_EXERCISE DETAILS_
Exact reproduction of the data is required, with images excluded.

_Source data_
-*-
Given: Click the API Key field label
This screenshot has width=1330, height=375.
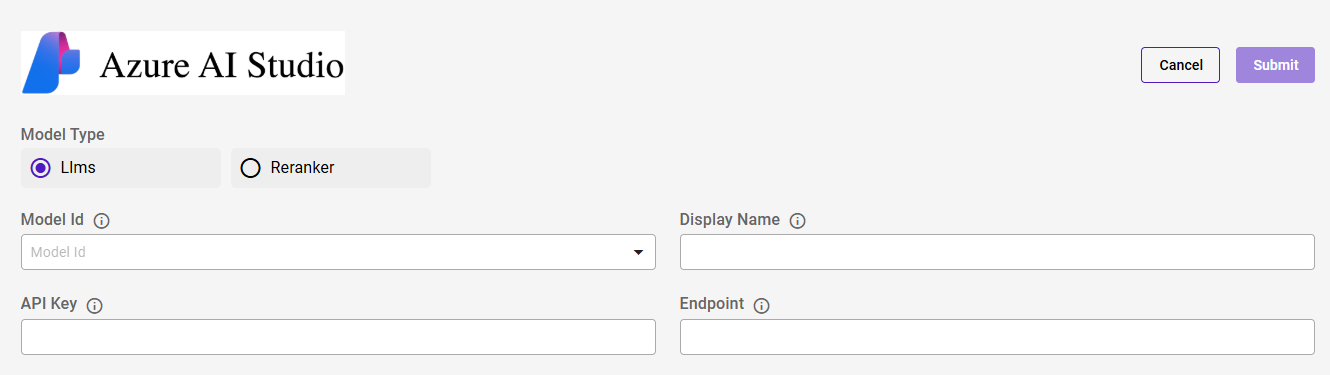Looking at the screenshot, I should [x=49, y=305].
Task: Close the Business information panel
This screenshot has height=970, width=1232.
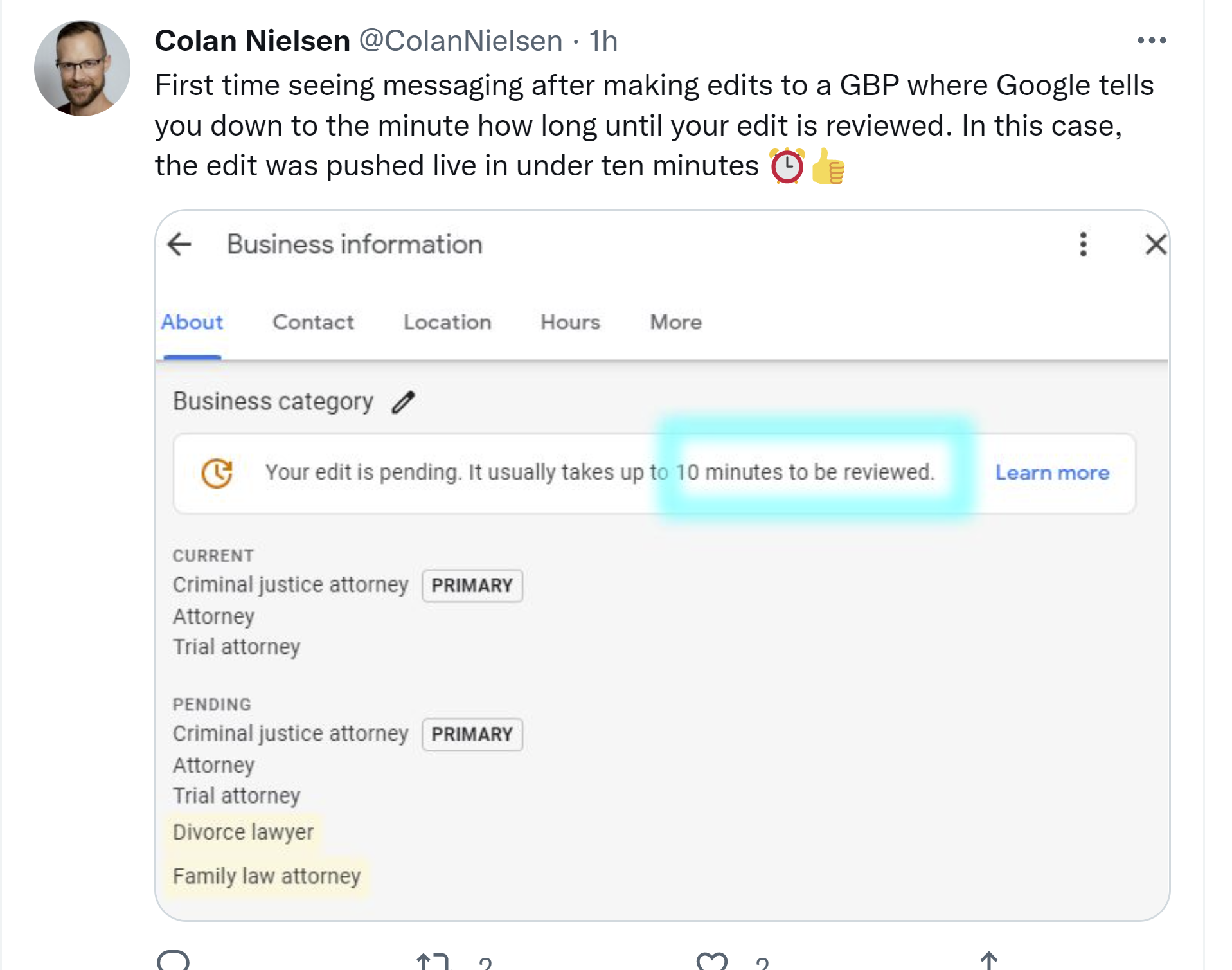Action: (x=1156, y=244)
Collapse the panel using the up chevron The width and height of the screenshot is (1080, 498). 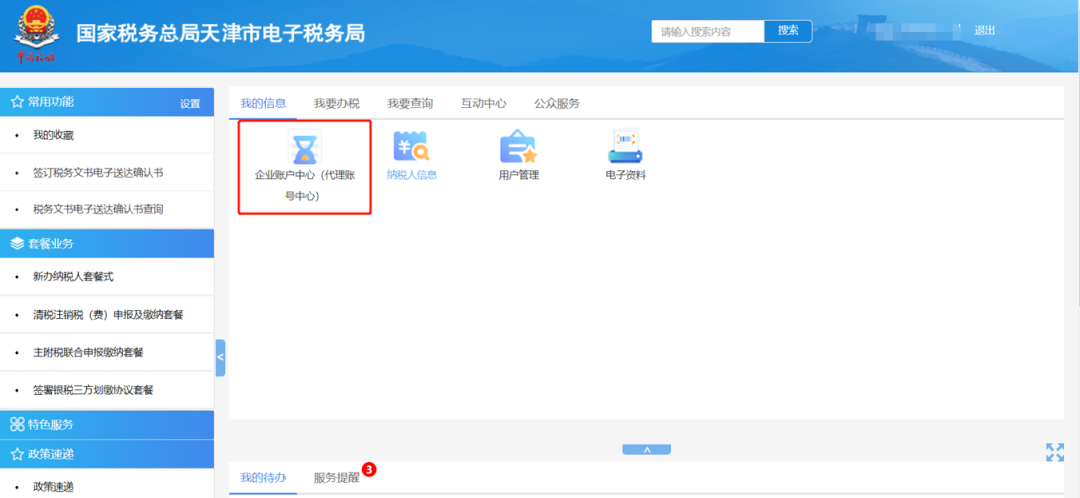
-*-
_ANSWER TO THE EXERCISE_
Given: Click the API Key field label
This screenshot has width=1330, height=375.
Looking at the screenshot, I should [x=49, y=305].
Task: Close the Business information panel
This screenshot has height=970, width=1232.
Action: (x=1156, y=244)
Collapse the panel using the up chevron The width and height of the screenshot is (1080, 498). 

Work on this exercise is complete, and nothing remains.